In addition to the talks with Google, discussions were also held with Anthropic (as mentioned) and OpenAI. The latter has long been a partner with ChatGPT, while Apple plans to integrate GPT-5 into the iOS, iPadOS and macOS operating systems in the near future. Users can choose whether requests go directly to OpenAI, but this can also be turned off by default. Apple had massively reorganized its AI team and brought Vision Pro boss Mike Rockwell onto the team. AI boss John Giannandrea, who incidentally once came from Google, was partially disempowered as a result. However, Rockwell does not seem to have succeeded in getting the problems under control – at least not in terms of employee departures.
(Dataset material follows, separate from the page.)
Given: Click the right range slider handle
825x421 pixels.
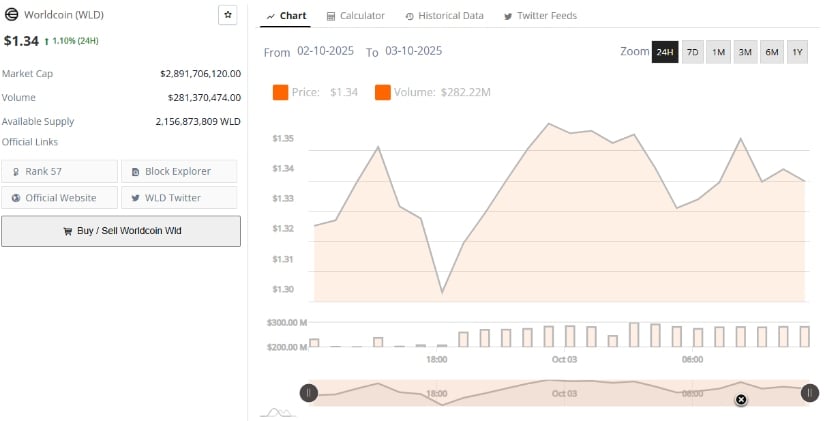Looking at the screenshot, I should [810, 393].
Various people, including the management level of the Apple Foundation Models team, migrated to Meta due to extremely high earning potential. The LLM-Siri is said to have different codenames: "Linwood" is the name of a variant with Apple's model and "Glenwood" is one that uses external technology. Anthropic is said to have been Apple's favorite candidate for a long time, but the AI start-up apparently demanded too much money with its Claude model. Apple therefore looked for a replacement. Google has long been a long-standing search partner of Apple and brings in 20 billion US dollars for the company every year. However, antitrust proceedings are currently underway in the USA that could put a stop to this deal.